Of course, you are aware of the screening. I would say that probably after the Lagos International Airport and Abuja, Akwa Ibom airport was the next airport to start screening. We have actually been publicly commended for that. We have been doing this screening for about five weeks now at the airport and probably at other strategic locations. Now, why we cannot screen all over the state, first and foremost, we have the issue of logistics, and the issue of what to do next. It is not only screening but there is also protocol to follow. So, it is better to concentrate your resources and do some strategic screening than trying to screen everywhere that at the end of the day you are overwhelmed you do not even know how to move forward.
At the individual level, what should be done to stay free from the virus?
The symptoms of Ebola at least in the early stages are non-specific. You cannot really say oh this is Ebola. It comes with the symptoms of (I would say) fever; you have the normal symptoms initially, you have fever, you have headache, you have body pains, you have weakness, just like any other viral infection or malaria fever. In the earlier stages, you could start having vomiting, diarrhea and probably bleeding (either internal or external bleeding). We have always had people bleeding, now these people are being labelled Ebola, this is not true, because it is a case of definition again. When you have these symptoms plus exposure or history of contact, with somebody who has been diagnosed or has died of Ebola, then that becomes highly probable. Not for somebody may be in Uyo here and maybe he is having bleeding. We have always had cases of bleeding or people having diarrhea and you now say this is Ebola, everybody runs away. The very first thing to do about prevention is actually knowledge, being aware. But what one needs to understand by these symptoms is that somebody gets infected with Ebola Virus Disease when he comes in contact with the body fluids or secretions of somebody who is acutely ill with Ebola Virus Disease. What this means is that if I am incubating this virus, I probably have contracted it but am not sick with it, it is impossible for me to pass it on to somebody else. And we are talking here about close contact. If you look at the paradigm, almost everybody who has been infected with Ebola Virus Disease has been in close contact of another case.
What achievements have been recorded in the health sector since you assumed office?
It is a privilege to be where we are as commissioners and members of the uncommon transformation team of the state government. Over the last 15 months since I had the privilege to serve as honourable commissioner in this government, the ministry of health has recorded a lot of achievements.
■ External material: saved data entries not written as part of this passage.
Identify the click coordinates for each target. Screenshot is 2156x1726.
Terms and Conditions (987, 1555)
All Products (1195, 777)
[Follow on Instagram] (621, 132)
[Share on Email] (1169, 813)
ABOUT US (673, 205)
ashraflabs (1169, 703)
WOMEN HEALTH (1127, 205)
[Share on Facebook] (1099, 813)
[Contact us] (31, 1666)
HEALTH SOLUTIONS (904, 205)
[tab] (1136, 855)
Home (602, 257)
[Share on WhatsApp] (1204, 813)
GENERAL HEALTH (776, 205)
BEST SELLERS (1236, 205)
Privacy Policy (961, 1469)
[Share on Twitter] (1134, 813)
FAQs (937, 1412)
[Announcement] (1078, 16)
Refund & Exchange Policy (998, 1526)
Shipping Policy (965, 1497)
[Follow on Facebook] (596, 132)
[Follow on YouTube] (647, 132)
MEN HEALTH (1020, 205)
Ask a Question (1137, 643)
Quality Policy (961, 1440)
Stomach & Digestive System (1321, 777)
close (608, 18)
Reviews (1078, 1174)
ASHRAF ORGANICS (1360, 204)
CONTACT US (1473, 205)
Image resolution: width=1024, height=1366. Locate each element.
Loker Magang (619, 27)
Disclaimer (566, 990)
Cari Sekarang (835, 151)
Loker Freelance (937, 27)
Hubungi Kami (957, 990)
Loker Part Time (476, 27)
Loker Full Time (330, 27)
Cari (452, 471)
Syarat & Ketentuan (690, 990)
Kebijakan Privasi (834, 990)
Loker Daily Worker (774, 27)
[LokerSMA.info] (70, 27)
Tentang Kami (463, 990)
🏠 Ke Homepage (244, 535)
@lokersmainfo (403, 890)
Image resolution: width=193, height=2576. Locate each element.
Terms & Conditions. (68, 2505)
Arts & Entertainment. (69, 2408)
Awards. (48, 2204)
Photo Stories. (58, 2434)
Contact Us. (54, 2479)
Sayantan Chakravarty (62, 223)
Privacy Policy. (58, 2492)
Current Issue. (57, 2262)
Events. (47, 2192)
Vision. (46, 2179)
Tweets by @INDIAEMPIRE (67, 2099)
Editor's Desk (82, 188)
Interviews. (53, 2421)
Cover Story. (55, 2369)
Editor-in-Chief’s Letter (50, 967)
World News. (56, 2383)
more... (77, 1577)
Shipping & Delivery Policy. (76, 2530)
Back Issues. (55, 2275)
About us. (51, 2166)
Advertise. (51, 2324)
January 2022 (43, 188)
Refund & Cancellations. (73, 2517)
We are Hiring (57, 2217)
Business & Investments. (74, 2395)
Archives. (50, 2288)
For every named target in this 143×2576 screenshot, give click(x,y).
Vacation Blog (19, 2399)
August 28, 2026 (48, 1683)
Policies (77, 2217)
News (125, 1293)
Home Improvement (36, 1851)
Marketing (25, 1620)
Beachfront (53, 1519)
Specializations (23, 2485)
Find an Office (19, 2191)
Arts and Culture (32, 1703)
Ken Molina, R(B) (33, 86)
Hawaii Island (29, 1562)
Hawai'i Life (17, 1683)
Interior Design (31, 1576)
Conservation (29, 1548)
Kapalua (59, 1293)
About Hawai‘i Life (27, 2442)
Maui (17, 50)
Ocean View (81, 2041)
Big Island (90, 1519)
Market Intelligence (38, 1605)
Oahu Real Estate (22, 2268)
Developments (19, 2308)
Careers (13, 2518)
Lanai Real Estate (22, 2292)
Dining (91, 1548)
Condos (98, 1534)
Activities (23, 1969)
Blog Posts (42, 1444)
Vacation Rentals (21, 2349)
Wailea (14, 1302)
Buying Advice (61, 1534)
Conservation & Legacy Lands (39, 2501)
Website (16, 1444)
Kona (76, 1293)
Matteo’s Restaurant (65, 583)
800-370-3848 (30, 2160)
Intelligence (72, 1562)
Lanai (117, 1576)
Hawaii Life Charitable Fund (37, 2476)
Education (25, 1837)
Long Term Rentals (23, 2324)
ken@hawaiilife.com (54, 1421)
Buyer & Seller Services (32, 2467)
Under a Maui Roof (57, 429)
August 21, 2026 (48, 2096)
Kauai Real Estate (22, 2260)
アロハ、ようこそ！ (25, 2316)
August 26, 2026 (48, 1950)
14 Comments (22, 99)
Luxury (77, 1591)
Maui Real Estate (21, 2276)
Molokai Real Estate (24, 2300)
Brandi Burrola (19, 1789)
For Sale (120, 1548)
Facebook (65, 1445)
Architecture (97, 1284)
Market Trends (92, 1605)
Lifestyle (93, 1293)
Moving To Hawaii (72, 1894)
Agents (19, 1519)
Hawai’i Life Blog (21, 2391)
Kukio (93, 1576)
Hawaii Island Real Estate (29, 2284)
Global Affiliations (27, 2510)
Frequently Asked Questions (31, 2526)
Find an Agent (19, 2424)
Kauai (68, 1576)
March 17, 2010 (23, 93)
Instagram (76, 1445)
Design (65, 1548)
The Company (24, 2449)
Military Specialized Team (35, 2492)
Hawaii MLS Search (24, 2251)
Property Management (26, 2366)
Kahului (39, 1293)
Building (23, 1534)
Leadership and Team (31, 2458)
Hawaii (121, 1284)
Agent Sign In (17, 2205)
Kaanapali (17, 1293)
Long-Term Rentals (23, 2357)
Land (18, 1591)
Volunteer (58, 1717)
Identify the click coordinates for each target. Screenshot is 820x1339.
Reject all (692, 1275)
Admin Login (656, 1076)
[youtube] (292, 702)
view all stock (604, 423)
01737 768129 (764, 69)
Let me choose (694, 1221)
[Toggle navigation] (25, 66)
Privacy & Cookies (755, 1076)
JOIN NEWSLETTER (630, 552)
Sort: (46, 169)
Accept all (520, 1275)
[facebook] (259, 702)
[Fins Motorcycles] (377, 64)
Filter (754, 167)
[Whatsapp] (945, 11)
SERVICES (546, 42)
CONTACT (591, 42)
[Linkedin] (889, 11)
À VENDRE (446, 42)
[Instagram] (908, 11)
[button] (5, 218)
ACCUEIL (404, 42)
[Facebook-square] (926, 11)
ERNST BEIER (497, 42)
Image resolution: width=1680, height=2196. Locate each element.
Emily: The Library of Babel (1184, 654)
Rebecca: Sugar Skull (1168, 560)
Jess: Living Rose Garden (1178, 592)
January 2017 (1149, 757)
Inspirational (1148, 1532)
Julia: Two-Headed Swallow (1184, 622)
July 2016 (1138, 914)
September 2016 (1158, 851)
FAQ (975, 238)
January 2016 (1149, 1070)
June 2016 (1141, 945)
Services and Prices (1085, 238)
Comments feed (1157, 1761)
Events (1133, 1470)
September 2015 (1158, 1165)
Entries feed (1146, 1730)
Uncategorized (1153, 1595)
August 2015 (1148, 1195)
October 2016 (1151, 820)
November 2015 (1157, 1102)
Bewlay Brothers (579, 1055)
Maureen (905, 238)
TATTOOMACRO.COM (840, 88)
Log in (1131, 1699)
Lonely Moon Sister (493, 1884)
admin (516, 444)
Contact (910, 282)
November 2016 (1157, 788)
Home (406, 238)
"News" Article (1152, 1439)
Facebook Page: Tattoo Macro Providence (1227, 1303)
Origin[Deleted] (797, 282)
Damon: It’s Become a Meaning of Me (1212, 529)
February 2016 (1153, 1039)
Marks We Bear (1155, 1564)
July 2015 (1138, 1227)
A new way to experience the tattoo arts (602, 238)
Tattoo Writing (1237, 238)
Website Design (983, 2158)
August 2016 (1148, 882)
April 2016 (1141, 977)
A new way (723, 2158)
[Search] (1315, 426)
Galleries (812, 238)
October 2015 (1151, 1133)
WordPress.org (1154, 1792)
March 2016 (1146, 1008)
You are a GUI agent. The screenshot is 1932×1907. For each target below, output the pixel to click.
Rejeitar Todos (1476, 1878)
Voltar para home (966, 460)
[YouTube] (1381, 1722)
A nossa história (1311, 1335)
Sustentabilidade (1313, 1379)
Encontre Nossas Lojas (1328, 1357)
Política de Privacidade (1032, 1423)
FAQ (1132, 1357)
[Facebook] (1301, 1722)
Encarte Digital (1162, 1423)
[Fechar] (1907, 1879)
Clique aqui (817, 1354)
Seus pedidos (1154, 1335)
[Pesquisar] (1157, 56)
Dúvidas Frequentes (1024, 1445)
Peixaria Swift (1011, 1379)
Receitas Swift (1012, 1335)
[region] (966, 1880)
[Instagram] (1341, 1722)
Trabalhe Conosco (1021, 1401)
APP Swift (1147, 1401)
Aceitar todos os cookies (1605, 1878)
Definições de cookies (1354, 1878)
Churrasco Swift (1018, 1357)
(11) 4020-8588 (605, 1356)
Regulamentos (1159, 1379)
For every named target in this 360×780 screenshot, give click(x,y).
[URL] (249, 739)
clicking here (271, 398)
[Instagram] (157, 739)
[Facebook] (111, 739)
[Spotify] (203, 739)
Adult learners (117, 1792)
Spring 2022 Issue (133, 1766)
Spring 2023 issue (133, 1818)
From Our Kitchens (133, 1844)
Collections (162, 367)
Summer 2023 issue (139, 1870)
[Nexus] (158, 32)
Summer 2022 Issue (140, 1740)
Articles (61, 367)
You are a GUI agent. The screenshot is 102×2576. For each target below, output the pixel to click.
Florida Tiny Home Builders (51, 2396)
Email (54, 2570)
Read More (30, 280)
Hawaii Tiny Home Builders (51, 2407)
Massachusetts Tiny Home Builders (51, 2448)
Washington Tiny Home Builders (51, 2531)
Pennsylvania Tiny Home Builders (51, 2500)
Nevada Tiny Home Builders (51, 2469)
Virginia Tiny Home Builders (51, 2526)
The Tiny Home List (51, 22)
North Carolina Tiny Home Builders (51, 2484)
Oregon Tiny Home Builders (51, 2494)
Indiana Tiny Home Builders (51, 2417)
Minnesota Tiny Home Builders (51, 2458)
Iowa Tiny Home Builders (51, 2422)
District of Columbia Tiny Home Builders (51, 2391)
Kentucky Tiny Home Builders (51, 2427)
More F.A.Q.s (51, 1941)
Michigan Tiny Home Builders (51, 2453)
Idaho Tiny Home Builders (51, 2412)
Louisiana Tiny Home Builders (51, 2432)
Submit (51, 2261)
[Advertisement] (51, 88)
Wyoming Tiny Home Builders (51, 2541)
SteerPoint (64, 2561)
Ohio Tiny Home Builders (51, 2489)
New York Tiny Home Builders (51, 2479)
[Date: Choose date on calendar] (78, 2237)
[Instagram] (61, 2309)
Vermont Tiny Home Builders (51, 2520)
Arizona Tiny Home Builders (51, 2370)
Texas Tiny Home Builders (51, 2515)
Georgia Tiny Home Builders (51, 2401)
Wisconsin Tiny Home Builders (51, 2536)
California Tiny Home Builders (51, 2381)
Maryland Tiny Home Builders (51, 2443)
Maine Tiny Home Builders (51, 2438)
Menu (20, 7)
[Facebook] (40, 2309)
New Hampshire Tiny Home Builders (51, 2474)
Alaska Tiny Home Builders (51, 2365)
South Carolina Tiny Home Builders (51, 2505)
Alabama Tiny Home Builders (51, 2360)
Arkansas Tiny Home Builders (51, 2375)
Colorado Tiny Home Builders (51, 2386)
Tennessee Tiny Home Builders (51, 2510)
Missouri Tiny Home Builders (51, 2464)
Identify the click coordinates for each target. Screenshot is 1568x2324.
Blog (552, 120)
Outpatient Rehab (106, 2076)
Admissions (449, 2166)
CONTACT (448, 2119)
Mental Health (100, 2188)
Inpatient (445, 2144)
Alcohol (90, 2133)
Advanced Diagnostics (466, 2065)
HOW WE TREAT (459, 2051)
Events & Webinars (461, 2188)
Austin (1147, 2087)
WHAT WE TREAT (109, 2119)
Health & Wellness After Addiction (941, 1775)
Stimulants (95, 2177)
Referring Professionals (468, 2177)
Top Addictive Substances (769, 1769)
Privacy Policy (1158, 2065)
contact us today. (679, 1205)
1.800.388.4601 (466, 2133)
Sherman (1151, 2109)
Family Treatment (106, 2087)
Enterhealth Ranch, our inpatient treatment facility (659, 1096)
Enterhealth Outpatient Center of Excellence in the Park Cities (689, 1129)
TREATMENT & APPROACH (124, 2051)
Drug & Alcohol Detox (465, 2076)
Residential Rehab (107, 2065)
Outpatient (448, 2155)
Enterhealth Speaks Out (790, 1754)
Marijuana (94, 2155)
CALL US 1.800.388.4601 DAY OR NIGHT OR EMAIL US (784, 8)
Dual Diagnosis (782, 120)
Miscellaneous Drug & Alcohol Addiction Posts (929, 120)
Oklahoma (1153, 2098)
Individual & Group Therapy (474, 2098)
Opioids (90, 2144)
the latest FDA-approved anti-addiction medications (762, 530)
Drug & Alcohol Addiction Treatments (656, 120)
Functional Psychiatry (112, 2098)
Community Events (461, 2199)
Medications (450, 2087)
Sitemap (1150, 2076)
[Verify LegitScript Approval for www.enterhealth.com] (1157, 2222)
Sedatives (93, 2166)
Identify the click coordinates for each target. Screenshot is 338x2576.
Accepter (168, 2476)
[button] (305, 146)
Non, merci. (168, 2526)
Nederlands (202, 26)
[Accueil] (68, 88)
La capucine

First, we also boast with pride about the free health policy of the government to children under five and pregnant women. When we came on board, we only had sixty two outlets. As of today, am proud to say that we are moving drugs and other consumables to 190 of our public health facilities that is a boost in terms of infrastructure. Under my watch, we have had two of our hospitals commissioned, the General Hospitals at Okoroette in Eastern Obolo and the cottage hospital at Ika, those have been commissioned. I would also said that we have met our targets in terms of immunisation for our children, and then very recently after a number of years, we are now addressing the huge manpower gap in the health sector whereby a large number of health workers have been recruited- doctors, nurses, laboratory scientists, radiographers and physiotherapists. All cadres are being recruited into the workforce. In terms of quality of service, you would attest that things are gradually getting better. The 20th anniversary hospital is gradually approaching completion. So, in a nutshell, we have achieved quite a lot. The ministry of health has also done its quota in terms of the transformation of the state.